Ismail ibn Musa Menk (; born 27 June 1975) is a Zimbabwean Islamic scholar, best known as Mufti Menk. He is the Grand Mufti of Zimbabwe's Muslim community, which makes up roughly 1% of the country's total population, and head of the fatwa department for the Council of Islamic Scholars of Zimbabwe.
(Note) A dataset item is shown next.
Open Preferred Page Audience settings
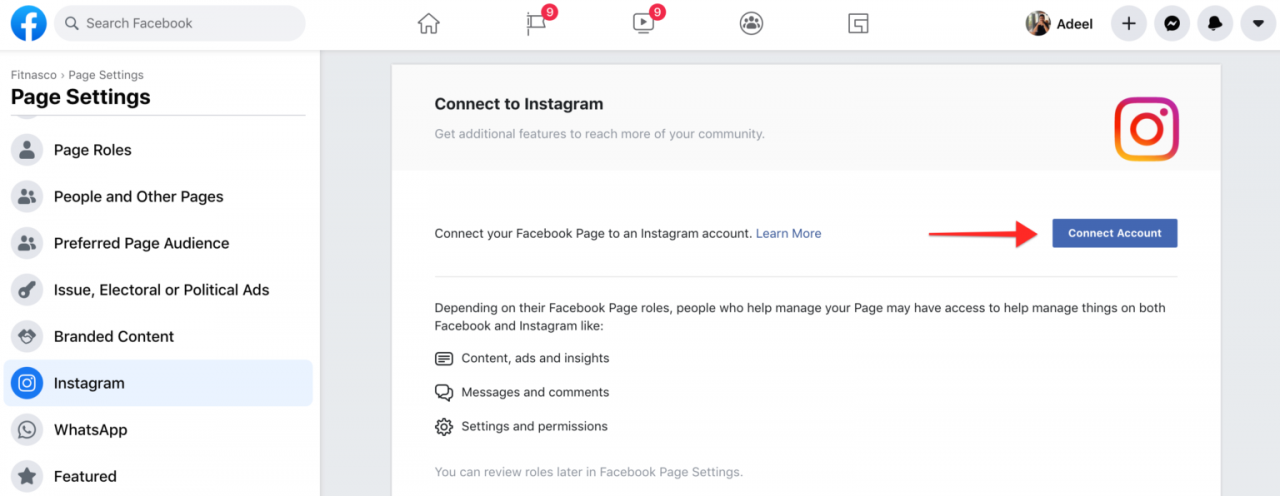This screenshot has height=496, width=1280. (158, 243)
Menk was named one of The 500 Most Influential Muslims in the world by the Royal Aal al-Bayt Institute for Islamic Thought in Jordan in 2013, 2014 and 2017.

Early life 

Menk was born on 27 June 1975 in Harare to Gujarati Indian parents from the Bharuchi Vohra Patel community, being son of Maulana Musa Ibrahim Menk, a Muslim preacher in Zimbabwe. Mufti Menk is able to speak Gujarati Urdu, due to his parents being migrants from India, as common with the Bharachi Vohra community where he undertook his initial studies with his father, Moulana Musa, memorizing the Quran and learning Arabic. He went to St. John's College (Harare) for senior school. He then completed his religious education and Mufti course from Kantharia Darul Uloom located in Gujarat, India. Menk has been identified as a Deobandi as well as a Salafi by different sources, though he has not publicly acknowledged his involvement in either movement.

Views 
Menk opposes terrorism and has pledged his aid in curbing religious extremism in the Maldives. On 31 March 2018, he urged Liberian Muslims to avoid Muslim—Christian violence, arguing that Muslims and Christians are brothers and sisters from one father, the prophet Adam. He blames western media for misleading the world that Muslims are terrorists. According to Gulf News, Menk said that everyone on this earth is a part of a family and has one maker, therefore, no one has the right to force any belief or faith on another.

Works 
In 2018 he published a collection of his sayings as a book titled Motivational Moments and in 2019 published the second edition, titled Motivational Moments 2.

Awards and recognition 
Menk was honoured with an Honorary Doctorate of Social Guidance by Aldersgate College, Philippines and its collaborative partner Aldersgate College – Dublin, Ireland on 16 April 2016.
KSBEA 2015 Awards – Global Leadership Award in Social Guidance was awarded by the Cochin Herald.
 He was listed as one of The 500 Most Influential Muslims in 2014 and 2017.

Pakistan visit 
Menk visited Pakistan in September 2022 to highlight flood-hit areas of Sindh, Pakistan.

Controversies

Travel bans 
On 31 October 2017, Singapore banned Menk from its borders because it believes he expresses views incompatible with its multicultural laws and policies. According to the Straits Times, he has asserted that "it is blasphemous for Muslims to greet believers of other faiths during festivals such as Christmas or Deepavali". Singapore's Ministry of Home Affairs said in a statement that its decision to reject Menk's application for a short-term work pass stemmed from his "segregationist and divisive teachings". The Majlisul Ulama Zimbabwe, Menk's own institution, released a statement to express "regret and dismay" regarding the ban. It said that Menk was an "asset to multi‐cultural, multi‐religious Zimbabwe" and that viewers should "listen to his sermons in full" and not "edited clips of a few minutes" to see the moderate path he has chosen. Mufti Menk actually addressed this issue in a youtube video of his, in which he clarifies that he actually said, that you must not force your beliefs onto others.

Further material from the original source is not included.